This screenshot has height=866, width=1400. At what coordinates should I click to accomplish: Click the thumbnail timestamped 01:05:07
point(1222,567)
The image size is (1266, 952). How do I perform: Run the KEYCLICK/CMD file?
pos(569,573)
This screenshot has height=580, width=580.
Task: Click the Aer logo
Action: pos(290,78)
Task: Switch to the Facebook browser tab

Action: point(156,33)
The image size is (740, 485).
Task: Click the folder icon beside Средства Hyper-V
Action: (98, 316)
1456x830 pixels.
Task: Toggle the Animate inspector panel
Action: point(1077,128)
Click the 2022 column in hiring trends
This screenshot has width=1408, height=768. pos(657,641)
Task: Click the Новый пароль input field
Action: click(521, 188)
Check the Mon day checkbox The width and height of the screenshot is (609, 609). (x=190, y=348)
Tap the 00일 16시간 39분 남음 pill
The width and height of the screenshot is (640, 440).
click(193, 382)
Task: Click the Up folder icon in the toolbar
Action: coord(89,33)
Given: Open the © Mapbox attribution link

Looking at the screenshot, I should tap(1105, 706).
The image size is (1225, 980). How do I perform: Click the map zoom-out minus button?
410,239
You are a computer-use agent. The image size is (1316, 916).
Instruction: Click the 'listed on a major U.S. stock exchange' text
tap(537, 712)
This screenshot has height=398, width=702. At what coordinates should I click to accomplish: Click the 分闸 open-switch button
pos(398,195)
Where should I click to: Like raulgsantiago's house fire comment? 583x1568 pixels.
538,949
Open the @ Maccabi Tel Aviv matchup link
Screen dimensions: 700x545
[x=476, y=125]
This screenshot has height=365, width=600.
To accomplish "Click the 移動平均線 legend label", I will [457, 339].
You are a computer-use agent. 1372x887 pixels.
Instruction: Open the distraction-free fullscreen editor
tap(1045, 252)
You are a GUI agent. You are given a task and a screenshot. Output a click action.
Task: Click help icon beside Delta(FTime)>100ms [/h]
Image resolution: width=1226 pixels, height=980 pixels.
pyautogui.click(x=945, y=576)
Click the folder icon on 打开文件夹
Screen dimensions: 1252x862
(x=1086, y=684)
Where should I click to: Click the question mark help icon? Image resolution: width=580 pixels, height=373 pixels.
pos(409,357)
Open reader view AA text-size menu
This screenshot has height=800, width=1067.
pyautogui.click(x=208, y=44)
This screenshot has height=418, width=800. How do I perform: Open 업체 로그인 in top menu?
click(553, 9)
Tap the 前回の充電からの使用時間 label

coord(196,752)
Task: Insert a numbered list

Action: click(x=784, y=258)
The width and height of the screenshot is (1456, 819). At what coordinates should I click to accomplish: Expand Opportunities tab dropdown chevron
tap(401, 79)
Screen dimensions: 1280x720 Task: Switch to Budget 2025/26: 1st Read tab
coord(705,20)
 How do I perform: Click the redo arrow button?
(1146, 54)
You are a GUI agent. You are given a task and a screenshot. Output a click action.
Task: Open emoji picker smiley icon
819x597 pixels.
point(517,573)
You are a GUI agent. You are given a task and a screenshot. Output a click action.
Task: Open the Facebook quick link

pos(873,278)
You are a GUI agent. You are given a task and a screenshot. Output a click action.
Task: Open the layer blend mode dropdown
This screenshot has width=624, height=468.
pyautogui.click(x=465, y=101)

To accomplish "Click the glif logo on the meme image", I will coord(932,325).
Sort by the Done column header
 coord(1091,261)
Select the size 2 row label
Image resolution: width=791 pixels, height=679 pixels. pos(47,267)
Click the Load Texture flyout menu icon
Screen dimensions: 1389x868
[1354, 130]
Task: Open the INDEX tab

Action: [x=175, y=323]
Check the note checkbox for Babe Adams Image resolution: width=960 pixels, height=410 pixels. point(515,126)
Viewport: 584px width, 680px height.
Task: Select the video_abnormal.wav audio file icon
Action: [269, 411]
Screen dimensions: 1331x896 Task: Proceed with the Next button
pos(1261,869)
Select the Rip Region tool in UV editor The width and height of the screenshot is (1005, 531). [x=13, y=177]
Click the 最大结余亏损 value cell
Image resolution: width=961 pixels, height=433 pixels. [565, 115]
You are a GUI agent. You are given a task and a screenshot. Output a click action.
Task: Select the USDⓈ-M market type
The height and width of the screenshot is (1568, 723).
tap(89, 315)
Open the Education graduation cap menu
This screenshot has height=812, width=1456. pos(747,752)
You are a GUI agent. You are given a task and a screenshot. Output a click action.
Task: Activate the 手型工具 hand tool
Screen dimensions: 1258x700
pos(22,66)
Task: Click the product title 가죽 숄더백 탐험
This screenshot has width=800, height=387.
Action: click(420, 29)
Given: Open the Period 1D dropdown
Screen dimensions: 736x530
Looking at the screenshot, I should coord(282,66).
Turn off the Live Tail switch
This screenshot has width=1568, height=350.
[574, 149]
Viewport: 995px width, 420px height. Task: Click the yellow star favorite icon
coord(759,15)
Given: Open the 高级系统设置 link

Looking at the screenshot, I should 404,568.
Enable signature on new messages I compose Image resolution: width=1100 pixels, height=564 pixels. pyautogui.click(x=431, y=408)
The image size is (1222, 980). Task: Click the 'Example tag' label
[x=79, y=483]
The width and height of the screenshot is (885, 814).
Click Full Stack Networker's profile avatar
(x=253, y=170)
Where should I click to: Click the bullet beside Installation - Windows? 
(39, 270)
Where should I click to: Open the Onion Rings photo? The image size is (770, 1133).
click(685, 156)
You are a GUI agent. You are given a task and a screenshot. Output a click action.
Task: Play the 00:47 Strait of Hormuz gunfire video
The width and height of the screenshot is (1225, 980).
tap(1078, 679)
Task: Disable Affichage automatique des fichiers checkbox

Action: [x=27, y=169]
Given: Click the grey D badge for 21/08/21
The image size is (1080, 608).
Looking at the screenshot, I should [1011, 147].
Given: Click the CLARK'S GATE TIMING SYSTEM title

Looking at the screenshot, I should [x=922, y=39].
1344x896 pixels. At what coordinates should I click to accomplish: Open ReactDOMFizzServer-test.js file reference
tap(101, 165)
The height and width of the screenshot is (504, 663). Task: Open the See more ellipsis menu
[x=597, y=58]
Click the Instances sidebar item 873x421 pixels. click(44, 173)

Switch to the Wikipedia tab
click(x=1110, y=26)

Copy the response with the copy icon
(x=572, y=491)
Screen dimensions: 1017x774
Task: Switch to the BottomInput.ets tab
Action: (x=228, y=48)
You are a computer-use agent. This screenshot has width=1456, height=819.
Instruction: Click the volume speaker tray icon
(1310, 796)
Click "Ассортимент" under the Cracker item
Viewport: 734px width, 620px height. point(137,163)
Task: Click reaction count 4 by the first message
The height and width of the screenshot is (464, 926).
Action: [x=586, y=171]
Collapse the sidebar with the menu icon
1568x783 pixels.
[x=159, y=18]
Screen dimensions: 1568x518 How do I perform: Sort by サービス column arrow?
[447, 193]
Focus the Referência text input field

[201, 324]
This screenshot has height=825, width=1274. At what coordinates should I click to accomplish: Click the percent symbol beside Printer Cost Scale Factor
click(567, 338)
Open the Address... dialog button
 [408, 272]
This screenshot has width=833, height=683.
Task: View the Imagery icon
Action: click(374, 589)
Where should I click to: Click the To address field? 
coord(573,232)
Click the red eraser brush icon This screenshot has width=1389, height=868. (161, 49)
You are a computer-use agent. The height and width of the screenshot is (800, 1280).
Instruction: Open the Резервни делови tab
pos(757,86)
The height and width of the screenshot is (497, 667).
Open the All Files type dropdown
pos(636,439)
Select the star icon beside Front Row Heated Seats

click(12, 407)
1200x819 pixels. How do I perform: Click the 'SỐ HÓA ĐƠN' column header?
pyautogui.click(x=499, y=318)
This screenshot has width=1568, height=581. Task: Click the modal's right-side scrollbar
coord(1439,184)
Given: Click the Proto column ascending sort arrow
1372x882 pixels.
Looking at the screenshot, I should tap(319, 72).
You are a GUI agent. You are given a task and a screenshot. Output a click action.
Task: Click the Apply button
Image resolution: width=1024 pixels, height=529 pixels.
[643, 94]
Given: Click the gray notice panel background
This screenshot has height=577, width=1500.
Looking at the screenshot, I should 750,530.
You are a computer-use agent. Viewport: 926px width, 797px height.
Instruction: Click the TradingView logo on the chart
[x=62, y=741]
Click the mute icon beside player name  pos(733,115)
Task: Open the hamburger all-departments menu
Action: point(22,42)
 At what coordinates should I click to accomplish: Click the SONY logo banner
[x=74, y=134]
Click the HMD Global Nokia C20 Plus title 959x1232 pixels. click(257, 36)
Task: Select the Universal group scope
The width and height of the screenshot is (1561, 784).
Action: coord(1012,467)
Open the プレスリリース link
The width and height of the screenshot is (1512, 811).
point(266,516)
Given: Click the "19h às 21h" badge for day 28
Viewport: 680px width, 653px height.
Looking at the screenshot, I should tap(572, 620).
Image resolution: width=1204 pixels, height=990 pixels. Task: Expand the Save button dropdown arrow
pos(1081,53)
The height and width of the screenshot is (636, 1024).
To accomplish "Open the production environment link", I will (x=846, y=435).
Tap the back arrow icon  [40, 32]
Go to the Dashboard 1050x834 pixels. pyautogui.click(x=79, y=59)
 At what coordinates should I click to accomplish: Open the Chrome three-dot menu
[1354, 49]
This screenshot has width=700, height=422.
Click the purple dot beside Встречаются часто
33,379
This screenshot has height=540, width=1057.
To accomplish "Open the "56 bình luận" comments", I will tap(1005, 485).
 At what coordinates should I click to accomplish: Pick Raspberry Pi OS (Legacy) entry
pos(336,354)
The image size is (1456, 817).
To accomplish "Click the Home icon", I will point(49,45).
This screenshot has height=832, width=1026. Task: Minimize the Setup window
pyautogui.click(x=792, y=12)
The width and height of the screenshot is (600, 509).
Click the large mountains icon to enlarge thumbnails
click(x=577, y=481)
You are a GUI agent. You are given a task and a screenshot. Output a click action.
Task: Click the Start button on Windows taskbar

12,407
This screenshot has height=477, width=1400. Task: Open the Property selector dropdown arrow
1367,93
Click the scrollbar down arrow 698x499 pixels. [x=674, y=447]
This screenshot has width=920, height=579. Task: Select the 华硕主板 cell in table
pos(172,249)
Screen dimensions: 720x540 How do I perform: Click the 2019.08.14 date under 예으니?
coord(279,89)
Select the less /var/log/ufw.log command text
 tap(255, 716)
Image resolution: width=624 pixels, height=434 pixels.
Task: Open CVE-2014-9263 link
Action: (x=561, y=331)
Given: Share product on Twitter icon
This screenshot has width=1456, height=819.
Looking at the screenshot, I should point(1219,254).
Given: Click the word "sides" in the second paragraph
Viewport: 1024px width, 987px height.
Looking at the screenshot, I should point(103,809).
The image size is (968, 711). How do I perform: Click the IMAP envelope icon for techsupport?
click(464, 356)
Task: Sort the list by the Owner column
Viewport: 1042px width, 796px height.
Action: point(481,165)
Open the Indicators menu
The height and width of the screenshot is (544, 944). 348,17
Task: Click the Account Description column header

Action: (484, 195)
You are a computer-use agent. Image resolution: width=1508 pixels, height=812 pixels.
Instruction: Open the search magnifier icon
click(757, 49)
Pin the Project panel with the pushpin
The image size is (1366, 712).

=-=-=-=-=

-- Problem to solve --
Return every line in the items above that contains the string "field". Case counts.

-- Correct output --
Task: Click the Новый пароль input field
Focus the Referência text input field
Where should I click to: Click the To address field? 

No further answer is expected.